_Problem_
In the real estate investing interview below, restate the part that opens with the words "Has your wealth" and closes with "at 3. Saver.", replacing "day job" with "full-time job".

_Document section_
I really love being in the natural world. When I was in college and a few years after I went rock climbing, backpacking, and botanizing (when you go somewhere just to look at the plants) every weekend. Now that I have more responsibilities I go on 1 to 2 big backpacking trips a year.
I still go to checkout beautiful natural places, and I still love to see a plant I’ve never seen before. I also love to go snowboard and go on several trips a year.
A fun/interesting/little known fact about you?
- I once came face to face with a shark while snorkeling alone on a remote island
- I’ve never bought a SFH (single family house) or gotten a RES loan (residential loan)
- One of the top experiences of my life was seeing Puya berteroniana blooming in Chile. I went there to collect plants on a National Geographic grant for my research while the Atacama desert was blooming. Random internet link with photos. https://www.strangewonderfulthings.com/150.htm
[Chad: Ok, those are pretty cool facts. I feel like we need to get the full story on that face to face encounter with a shark! Of course, I followed your link to the Puya berteroniana plant in Chile, and I posted a photo from Wikipedia below so people can see it here. What an amazing and beautiful flower!]
The rest of the Getting Started Interview questions are based on the steps I teach for getting started with real estate investing inside my online course & community Real Estate Start School, which opens for enrollment each spring and fall.
1. Wealth Stage
How long ago did you begin investing in real estate?
2.5 years ago. I closed escrow on my first property in March 2017.
What was your wealth stage when you began investing in real estate? (I define wealth stages as 1. Survival 2. Stability 3. Saver 4. Growth 5. Income/Withdrawal. See this article for further explanation. It’s ok to make a rough guess here.)
Has your wealth stage changed since starting investing in real estate? If so, what is it now?
I just quit my day job with a stable income. However, I think I’m still at 3. Saver.
[Chad: Well done! Wow. You’ve made a lot of progress in a 2-year period.]
2. Real Estate Investing Strategy
What was the primary real estate investing strategy that you used to get started?
BRRRR (Buy, Remodel, Rent, Refinance, Repeat) with a goal to hold properties for cash flow long term.
Has your strategy changed since then? If so, what is it now?
At first, I was sold on the idea of cash flow. I still believe in cash flow as your margin of safety so you don’t lose your property. However, I don’t think that cash flow is the way to wealth. Now I really focus on having equity in deals. I’m doing commercial multifamily value add deals.
So instead of BRRRR to hold for cash flow, I’m looking at how can I create a lot of equity in properties. BRRRR creates equity as does increasing the NOI (net operating income) of commercial properties.
Doing ground-up development in LA creates a lot of equity in properties. Buying value add multi-family and increasing the NOI creates a lot of equity.

_Recorded information_
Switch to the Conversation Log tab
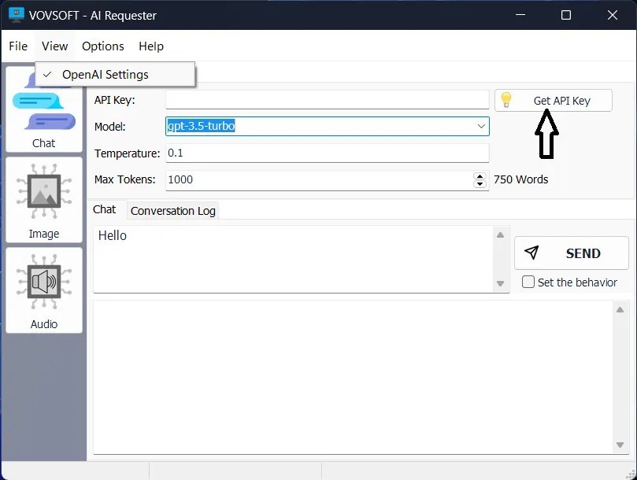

==

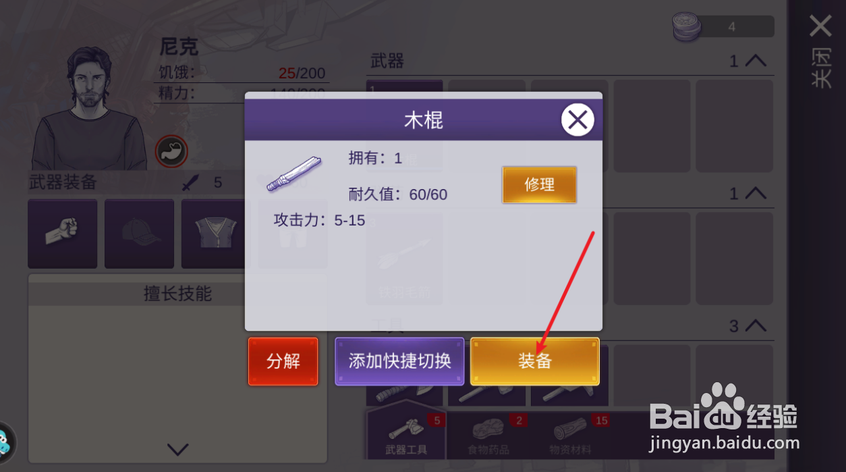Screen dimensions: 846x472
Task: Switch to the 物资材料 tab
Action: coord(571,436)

_Written response_
Has your wealth stage changed since starting investing in real estate? If so, what is it now?
I just quit my full-time job with a stable income. However, I think I’m still at 3. Saver.